If you'd like to participate please contact Dr. Emma Scotter via email: firstname.lastname@example.org
MND New Zealand proudly helps fund vital research at the Centre for Brain Research at the University of Auckland and supports the latest genetics study. Dr. Emma Scotter (Centre for Brain Research, University of Auckland), Dr. Richard Roxburgh (Neurogenetics Clinic, Auckland City Hospital), and collaborators are now recruiting for a study of the genetics of Motor Neurone Disease in New Zealand. Dr. Scotter says, “We invite people with MND (familial or sporadic, total 300 people) and people without MND (total 30 people) to participate.”
The purpose of the study is to understand the genetic causes of MND in New Zealanders. In addition, the study aims to test how certain MND gene mutations affect human cells.

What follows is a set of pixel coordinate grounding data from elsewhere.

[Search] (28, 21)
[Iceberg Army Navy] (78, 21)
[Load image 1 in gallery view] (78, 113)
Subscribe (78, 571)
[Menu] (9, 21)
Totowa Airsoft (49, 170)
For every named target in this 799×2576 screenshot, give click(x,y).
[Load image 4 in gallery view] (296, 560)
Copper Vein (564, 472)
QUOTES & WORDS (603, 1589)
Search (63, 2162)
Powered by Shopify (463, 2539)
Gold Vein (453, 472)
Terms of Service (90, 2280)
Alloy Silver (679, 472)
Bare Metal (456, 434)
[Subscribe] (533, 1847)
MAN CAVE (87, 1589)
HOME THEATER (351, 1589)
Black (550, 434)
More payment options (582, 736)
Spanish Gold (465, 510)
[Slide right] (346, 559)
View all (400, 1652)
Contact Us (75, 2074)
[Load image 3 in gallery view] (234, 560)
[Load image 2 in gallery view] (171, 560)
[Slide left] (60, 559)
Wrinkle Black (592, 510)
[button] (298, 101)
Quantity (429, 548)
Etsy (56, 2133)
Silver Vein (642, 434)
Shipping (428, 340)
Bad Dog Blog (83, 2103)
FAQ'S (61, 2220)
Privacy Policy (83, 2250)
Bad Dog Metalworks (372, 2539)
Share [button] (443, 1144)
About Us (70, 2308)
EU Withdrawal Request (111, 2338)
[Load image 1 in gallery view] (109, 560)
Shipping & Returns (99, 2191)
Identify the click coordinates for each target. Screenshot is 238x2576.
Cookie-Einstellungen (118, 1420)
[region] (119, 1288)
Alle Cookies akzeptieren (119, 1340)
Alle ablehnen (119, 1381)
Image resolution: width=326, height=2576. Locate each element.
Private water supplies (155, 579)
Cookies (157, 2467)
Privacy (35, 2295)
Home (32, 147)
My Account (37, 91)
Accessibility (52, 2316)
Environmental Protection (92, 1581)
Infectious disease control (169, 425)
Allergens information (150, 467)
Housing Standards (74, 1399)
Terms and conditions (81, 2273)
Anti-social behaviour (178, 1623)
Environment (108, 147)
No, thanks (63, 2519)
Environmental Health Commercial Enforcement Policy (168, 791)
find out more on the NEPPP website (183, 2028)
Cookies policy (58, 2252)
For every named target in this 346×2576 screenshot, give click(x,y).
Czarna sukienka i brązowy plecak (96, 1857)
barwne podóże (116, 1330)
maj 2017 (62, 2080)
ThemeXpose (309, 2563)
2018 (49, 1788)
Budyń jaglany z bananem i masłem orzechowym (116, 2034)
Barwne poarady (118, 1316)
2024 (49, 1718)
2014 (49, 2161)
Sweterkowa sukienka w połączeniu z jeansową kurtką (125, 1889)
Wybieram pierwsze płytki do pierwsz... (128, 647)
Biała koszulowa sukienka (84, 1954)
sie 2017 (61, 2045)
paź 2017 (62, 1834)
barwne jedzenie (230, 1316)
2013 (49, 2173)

What samples and information would I need to give?
We need 2–3 tubes of blood for the testing. We invite control participants and 30 people with familial MND to give a small biopsy of arm skin tissue. Your personal and clinical information will be collected when you register with the MND Registry. This is a necessary and required part of the genetics study.
Where will my DNA go?
The DNA itself will go the University of Queensland and to Canterbury Health
Laboratories, Christchurch, NZ. You can decide whether you want to share your gene code information with other researchers internationally too. In this case, your name would not be shared, just your anonymous gene code.
What will I learn?
If you have a gene change that definitely caused your MND, you will have the option to learn this result.
You also have the option NOT to learn your result. We expect that about 15% of all participants with MND or 70% of those with familial MND will have a gene code change that definitely caused their MND.
If we don’t find good evidence that a gene code change caused your MND, we will still give you information about the overall results of the study.
Is it better to know if I have a gene change that caused my MND or not?
Knowing that you have a gene code change that causes MND can be empowering, and therapies are being developed for some genetic forms of MND, so knowing you have genetic MND may allow you to access these therapies in future.
However, knowing you have a genetic form of MND may affect your insurance, and will have important implications for your family. These issues will be discussed fully during the study consent process.